Our model represents each user with a latent preference vector (αᵤ) and each book with a latent attribute vector (βᵢ). Both are drawn from prior distributions that help regularize the model and prevent overfitting. The predicted rating follows a probabilistic distribution which incorporates:

A global rating mean: Captures overall rating tendencies
A user bias term: Reflects individual rating tendencies (How lenient or harsh a user typically rates books)
A book bias term: Represents the general quality of a book across all users
The dot product of preference and attribute vectors: Represents user-item interactions

2.3 Inference & Estimation

To estimate model parameters, we employ Markov Chain Monte Carlo (MCMC) for robust posterior estimation. Additionally, we implement Automatic Differentiation Variational Inference (ADVI) as our final inference method to enhance computational efficiency and ensure adaptability to different datasets and user behaviors. All Bayesian parameters are learned directly from the data.

2.4 Dataset

The project utilizes the Book Recommendation Dataset sourced from Kaggle, which contains real-world book ratings and user interactions: Dataset Link

Origin & Content

This dataset is derived from the Book-Crossing dataset, originally compiled by Cai-Nicolas Ziegler in 2004. Book-Crossing was an online community where users freely shared their book ratings and reviews.

The dataset provides a rich source of information for building a recommendation system including:

User Information: Anonymized data about users, such as age and location.
Book Metadata: Details about books, including titles, authors, publication years, and publishers.
User Ratings: Explicit ratings given by users on a scale from 0 to 10. A rating of 0 indicates an implicit interaction (e.g., the user might have shown interest in the book without explicitly rating it).

With over 500,000 ratings from more than 100,000 users, this dataset offers a substantial and diverse collection of user preferences and book characteristics. This allows for robust training of a recommendation model.

Processed Dataset

The project uses a structured version of the dataset, which includes the following fields:

User-ID: A unique identifier for each user.
ISBN: The International Standard Book Number, a unique commercial book identifier.
Book-Rating: The rating given by the user to the book.

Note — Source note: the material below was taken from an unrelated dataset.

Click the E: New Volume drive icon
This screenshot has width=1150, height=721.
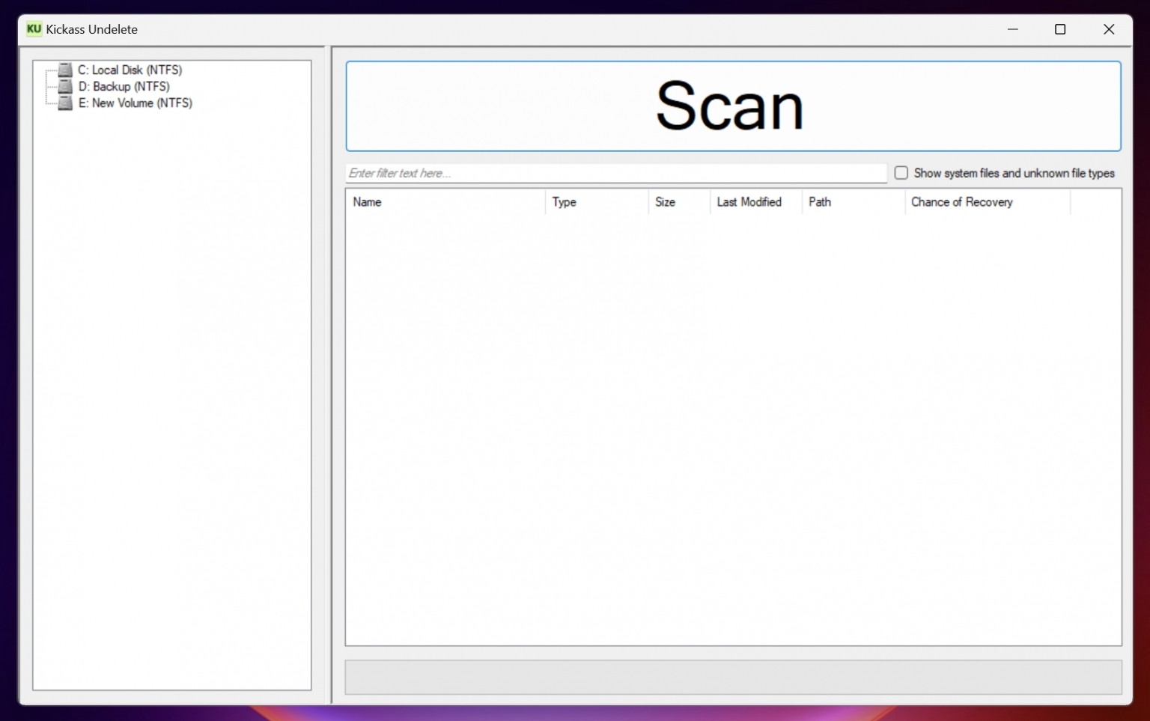pos(66,103)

Here's a glimpse of the processed data:

User-ID	ISBN	Book-Rating
276725	034545104X	0
276726	0155061224	5
276727	0446605239	0
276729	052165615X	3
276729	0521795028	6

This processed data will be pivotal in training our Bayesian model to accurately predict user preferences and provide personalized book recommendations.

2.5 Model Evaluation

We evaluate the model’s performance using the following key metrics:

Precision:

$$ Precision = \frac{\text{Correctly classified actual positives}}{\text{Everything classified as positives}} $$

Measures the proportion of correctly recommended items among all items classified as relevant

Recall:

$$ Recall = \frac{\text{Correctly classified actual positives}}{\text{All actual positives}} $$

Assesses how well the model captures all relevant items by measuring the proportion of actual positives that were successfully recommended.

Root Mean Squared Error (RMSE):

$$ RMSE = \sqrt{\frac{1}{n} \sum_{i=1}^{n} (y_i - \hat{y}_i)^2} $$

Quantifies the accuracy of rating predictions by calculating the average deviation from actual ratings, with larger errors weighted more heavily.

Among these metrics, precision is particularly important in a recommendation system, as ensuring that positive predictions are accurate enhances user satisfaction and trust.

Overall, our Bayesian approach not only enhances recommendation accuracy but also provides a probabilistic framework that accounts for uncertainty. This allows the system to adapt dynamically to new data, improving personalization and trustworthiness in recommendations while mitigating the risks of incorrect predictions.

2.6 Advantages of Bayesian Collaborative Filtering

Bayesian collaborative filtering offers several advantages over traditional filtering approaches:

Handling Uncertainty
Bayesian methods excel at managing uncertainty by incorporating prior knowledge. They dynamically update predictions as new data becomes available, making them particularly useful in environments where user preferences change frequently.
Addressing the Cold Start Problem
Bayesian models can better handle the cold start problem by utilizing prior distributions based on historical data or demographic information. This allows the system to make educated and improved recommendations for new users and items.
Integration of Prior Knowledge
These methods allow for the incorporation of domain-specific prior knowledge, making them especially useful when data is limited. This leads to more informed and accurate recommendations.
Flexibility and Adaptability
Bayesian models are adaptable to various data types and recommendation scenarios. They can seamlessly integrate multiple data sources, including user behavior, item attributes, and contextual factors, leading to more relevant recommendation.
Probabilistic Framework
By providing a probabilistic framework, Bayesian methods quantify uncertainty in recommendations, leading to more interpretable and reliable suggestions.
Scalability
Bayesian models can scale effectively with large datasets, making them more suitable for real-world applications compared to traditional collaborative filtering methods, particularly when dealing with large datasets.
Enhanced Personalization
By capturing user-specific latent factors, Bayesian approaches offer highly tailored recommendations that adapt to individual preferences.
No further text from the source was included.